▶ **Set of tasks**
**1)** Reproduce word for word the part of the neuroelectrophysiological identification article's front matter starting at "1Electrical Engineering Department, Pennsylvania" and ending at "is properly cited.".
**2)** Continue the front matter of the article on multiscale autoregressive identification of neuroelectrophysiological systems from the point where it stops.

▶ **Text**
+===+

Computational and Mathematical Methods in Medicine
Volume 2012 (2012), Article ID 580795, 5 pages
Research Article

Multiscale Autoregressive Identification of Neuroelectrophysiological Systems

1Electrical Engineering Department, Pennsylvania State University, University Park, PA 16802, USA
2Neurology Department, Penn State Hershey Medical Center, 500 University Drive, Hershey, PA 17033, USA

Received 8 September 2011; Revised 1 December 2011; Accepted 2 December 2011

Academic Editor: Henggui Zhang

Copyright © 2012 Timothy P. Gilmour et al. This is an open access article distributed under the Creative Commons Attribution License, which permits unrestricted use, distribution, and reproduction in any medium, provided the original work is properly cited.

+===+

▶ **Record extracts**
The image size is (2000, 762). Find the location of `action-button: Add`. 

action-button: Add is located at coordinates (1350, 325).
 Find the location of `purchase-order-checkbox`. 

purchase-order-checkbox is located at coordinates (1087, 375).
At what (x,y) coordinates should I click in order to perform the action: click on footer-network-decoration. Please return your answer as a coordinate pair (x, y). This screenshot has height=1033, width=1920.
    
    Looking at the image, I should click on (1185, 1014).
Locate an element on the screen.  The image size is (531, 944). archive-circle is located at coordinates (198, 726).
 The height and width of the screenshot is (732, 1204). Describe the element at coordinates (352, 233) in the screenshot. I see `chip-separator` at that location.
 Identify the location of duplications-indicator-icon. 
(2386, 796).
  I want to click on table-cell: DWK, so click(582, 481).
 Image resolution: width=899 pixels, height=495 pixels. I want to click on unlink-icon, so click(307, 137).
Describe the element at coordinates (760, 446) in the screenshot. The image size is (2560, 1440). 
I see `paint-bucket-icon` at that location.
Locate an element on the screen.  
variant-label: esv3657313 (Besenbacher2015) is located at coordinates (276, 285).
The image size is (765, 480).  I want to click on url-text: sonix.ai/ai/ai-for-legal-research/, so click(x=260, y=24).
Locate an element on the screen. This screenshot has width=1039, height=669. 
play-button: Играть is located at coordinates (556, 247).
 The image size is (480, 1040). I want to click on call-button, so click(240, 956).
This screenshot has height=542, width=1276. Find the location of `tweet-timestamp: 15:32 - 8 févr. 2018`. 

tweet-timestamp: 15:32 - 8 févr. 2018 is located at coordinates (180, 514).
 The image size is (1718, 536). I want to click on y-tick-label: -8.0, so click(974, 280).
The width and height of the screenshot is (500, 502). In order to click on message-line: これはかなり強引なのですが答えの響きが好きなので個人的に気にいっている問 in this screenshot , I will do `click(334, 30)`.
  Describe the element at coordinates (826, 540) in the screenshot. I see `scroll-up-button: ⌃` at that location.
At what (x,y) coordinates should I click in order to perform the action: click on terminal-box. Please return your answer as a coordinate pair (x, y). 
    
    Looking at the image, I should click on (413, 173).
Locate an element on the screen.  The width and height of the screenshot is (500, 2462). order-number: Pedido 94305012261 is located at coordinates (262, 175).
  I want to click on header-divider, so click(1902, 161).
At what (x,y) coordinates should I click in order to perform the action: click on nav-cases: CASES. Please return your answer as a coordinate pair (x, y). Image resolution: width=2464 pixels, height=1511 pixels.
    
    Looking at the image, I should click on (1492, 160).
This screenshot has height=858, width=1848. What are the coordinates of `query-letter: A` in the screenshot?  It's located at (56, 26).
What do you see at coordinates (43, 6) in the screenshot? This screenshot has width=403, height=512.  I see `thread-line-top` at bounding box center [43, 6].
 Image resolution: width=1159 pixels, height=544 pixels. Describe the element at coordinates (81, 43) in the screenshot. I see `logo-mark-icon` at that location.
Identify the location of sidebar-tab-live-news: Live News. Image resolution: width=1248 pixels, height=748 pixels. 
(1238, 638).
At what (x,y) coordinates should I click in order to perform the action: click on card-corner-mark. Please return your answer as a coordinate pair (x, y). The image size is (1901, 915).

+===+

▶ **Responses per task**
**1)**
1Electrical Engineering Department, Pennsylvania State University, University Park, PA 16802, USA
2Neurology Department, Penn State Hershey Medical Center, 500 University Drive, Hershey, PA 17033, USA

Received 8 September 2011; Revised 1 December 2011; Accepted 2 December 2011

Academic Editor: Henggui Zhang

Copyright © 2012 Timothy P. Gilmour et al. This is an open access article distributed under the Creative Commons Attribution License, which permits unrestricted use, distribution, and reproduction in any medium, provided the original work is properly cited.

**2)**
Electrical signals between connected neural nuclei are difficult to model because of the complexity and high number of paths within the brain. Simple parametric models are therefore often used. A multiscale version of the autoregressive with exogenous input (MS-ARX) model has recently been developed which allows selection of the optimal amount of filtering and decimation depending on the signal-to-noise ratio and degree of predictability. In this paper, we apply the MS-ARX model to cortical electroencephalograms and subthalamic local field potentials simultaneously recorded from anesthetized rodent brains. We demonstrate that the MS-ARX model produces better predictions than traditional ARX modeling. We also adapt the MS-ARX results to show differences in internuclei predictability between normal rats and rats with 6OHDA-induced parkinsonism, indicating that this method may have broad applicability to other neuroelectrophysiological studies.